Faut-il assurer le développement futur des activités financières ?
Quelle est l’utilité économique des activités financières consistant à inventer des objets financiers utiles seulement au monde financier ? Et si on répond à cela que tout métier a besoin de nouveaux outils, ce qui est vrai, aucun métier ne prétend faire courir au monde un risque de crise économique en testant un nouveau tournevis. Pratiquement, il va falloir démontrer que l’affirmation de P. Krugman[1]
« Récemment, le secteur financier a représenté 8% du PIB de l’Amérique, en augmentation par rapport aux 5% la génération précédente. Si ce supplément de 3% fut jeté par les fenêtres, et probablement il le fut, nous parlons d’environ 800 milliards de dollars par année de gâchis, fraudes et abus. »
n’est pas toujours vraie, et que les innovations financières peuvent avoir un effet bénéfique sur l’économie normale, et pas seulement sur l’économie financière, et cela sans pratiquer les fraudes, abus et autres gâchis qui lui sont reprochés.

Les bienfaits de l’accession des plus pauvres à la propriété[2]
Selon le témoignage du G.A.O. devant le Sénat américain le 4 décembre 2008[3], l’entrée dans les procédures de défaut de payement et de vente forcée des logements est passée de 150000 au second trimestre 2005 à 500000 au même trimestre de 2008, avec la perspective d’augmenter fortement dans les deux prochaines années. De même, les dossiers de surendettement ont très fortement augmenté durant cette période, sans que l’offensive de la Finance soit parvenue à les contenir, si on lui fait la grâce de supposer qu’elle aurait pu en avoir l’intention.

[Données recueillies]
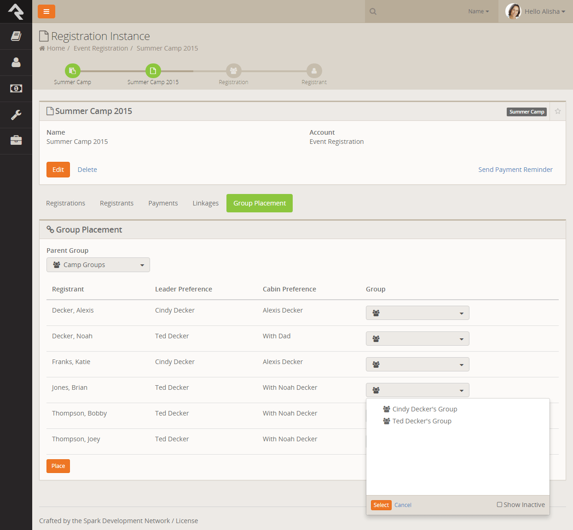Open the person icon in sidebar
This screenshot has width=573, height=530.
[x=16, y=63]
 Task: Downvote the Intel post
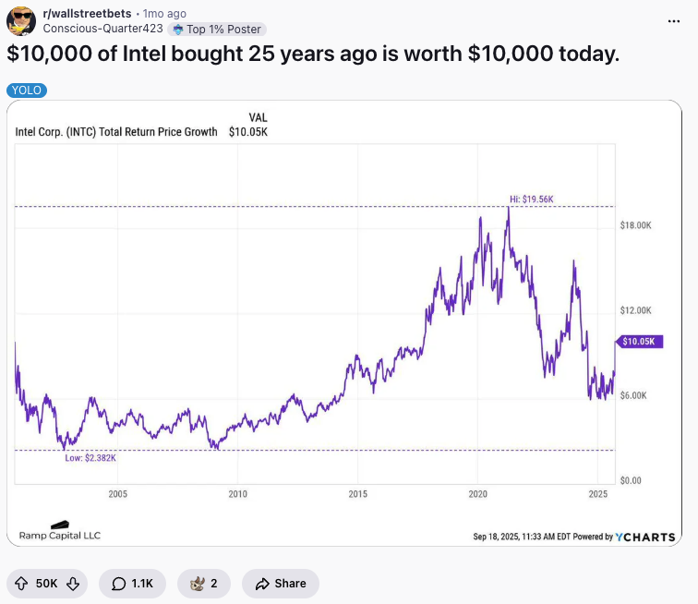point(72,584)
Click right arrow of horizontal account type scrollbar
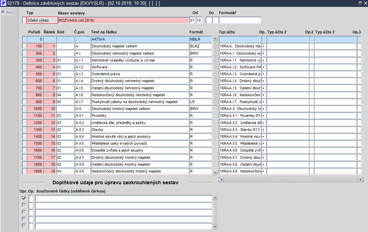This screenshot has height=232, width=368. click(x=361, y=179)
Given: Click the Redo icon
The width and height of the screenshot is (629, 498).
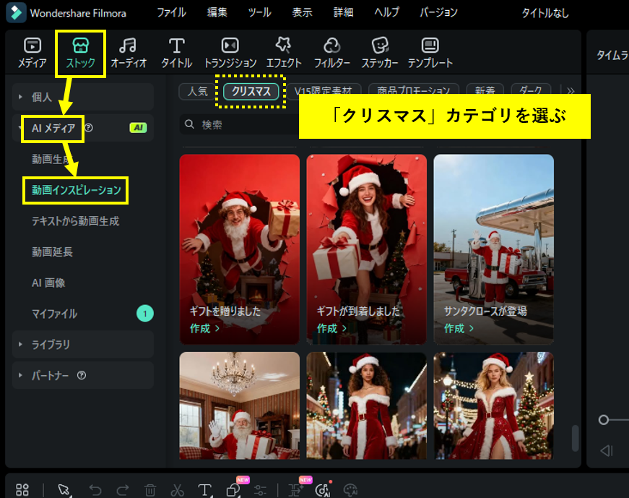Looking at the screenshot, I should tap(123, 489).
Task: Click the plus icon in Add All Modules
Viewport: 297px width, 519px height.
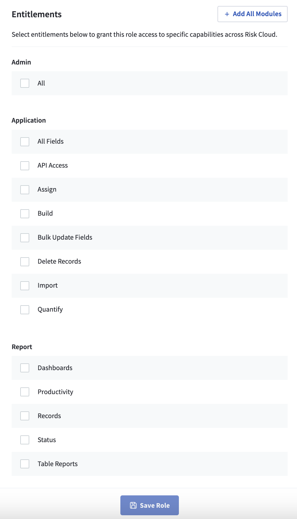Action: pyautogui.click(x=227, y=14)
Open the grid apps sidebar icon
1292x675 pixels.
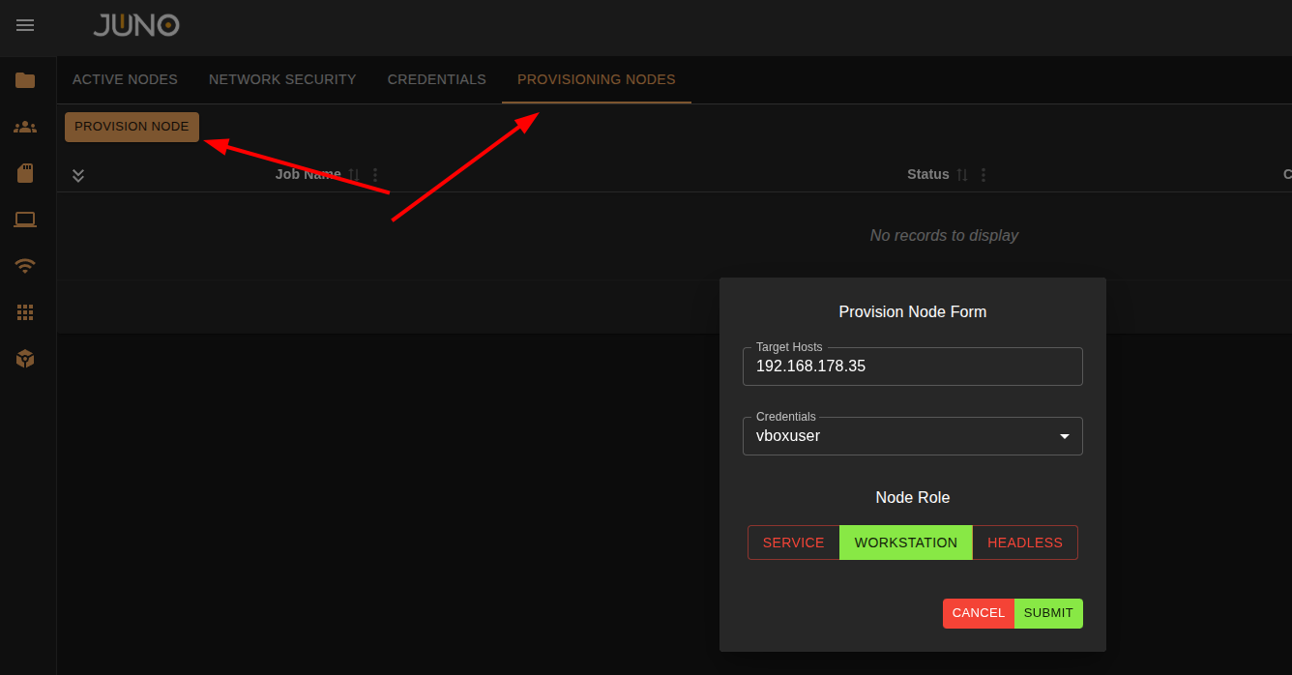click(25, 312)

==

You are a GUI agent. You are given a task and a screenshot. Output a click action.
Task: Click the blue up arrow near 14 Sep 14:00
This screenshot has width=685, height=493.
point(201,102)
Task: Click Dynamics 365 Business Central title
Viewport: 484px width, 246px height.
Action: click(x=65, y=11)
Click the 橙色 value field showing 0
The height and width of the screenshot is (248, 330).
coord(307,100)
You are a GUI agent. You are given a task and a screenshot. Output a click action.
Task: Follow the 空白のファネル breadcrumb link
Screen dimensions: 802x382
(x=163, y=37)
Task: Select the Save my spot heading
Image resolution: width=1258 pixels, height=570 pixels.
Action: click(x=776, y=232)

> [Exercices à faire]:
- 1) Reproduisez fidèlement le passage du texte sur les activités financières, de « n’est pas toujours » à « lui sont reprochés. ».
- 2) Poursuivez le texte sur les activités financières là où il s'arrête.

> [Corrigés]:
- 1)
n’est pas toujours vraie, et que les innovations financières peuvent avoir un effet bénéfique sur l’économie normale, et pas seulement sur l’économie financière, et cela sans pratiquer les fraudes, abus et autres gâchis qui lui sont reprochés.

- 2)
Que peut-on attendre sérieusement d’une réforme de la régulation ?
La régulation est indispensable aux professionnels honnêtes travaillant dans un système complexe. Elle existe, se perfectionne continuellement, et doit continuer de le faire. Elle n’a causé la crise, ni par les règles existantes, ni par l’absence de celles qu’il lui faut encore concevoir pour répondre à tous les besoins. La crise a été causée par des hommes au moyen d’une idéologie (la dérégulation) exploitée avec une indiscutable perversité en confiant les principales fonctions d’une régulation nationale à ses adversaires. La régulation étant sans pouvoir sur le choix des hommes, on ne pouvait en attendre la prévention de la crise actuelle.
Sur un plan différent, mais dans le même ordre d’idée, les agences de notation produisent, bien ou mal, des notes ; l’usage qui en est fait ne dépend de l’agence que si elle est complice d’une intention, ce qui ne peut être généralisé mais a évidemment été le cas dans la titrisation ; là aussi le problème n’est ni l’agence, ni la note, mais les hommes qui s’en servent, ou qui acceptent aveuglément leurs auspices.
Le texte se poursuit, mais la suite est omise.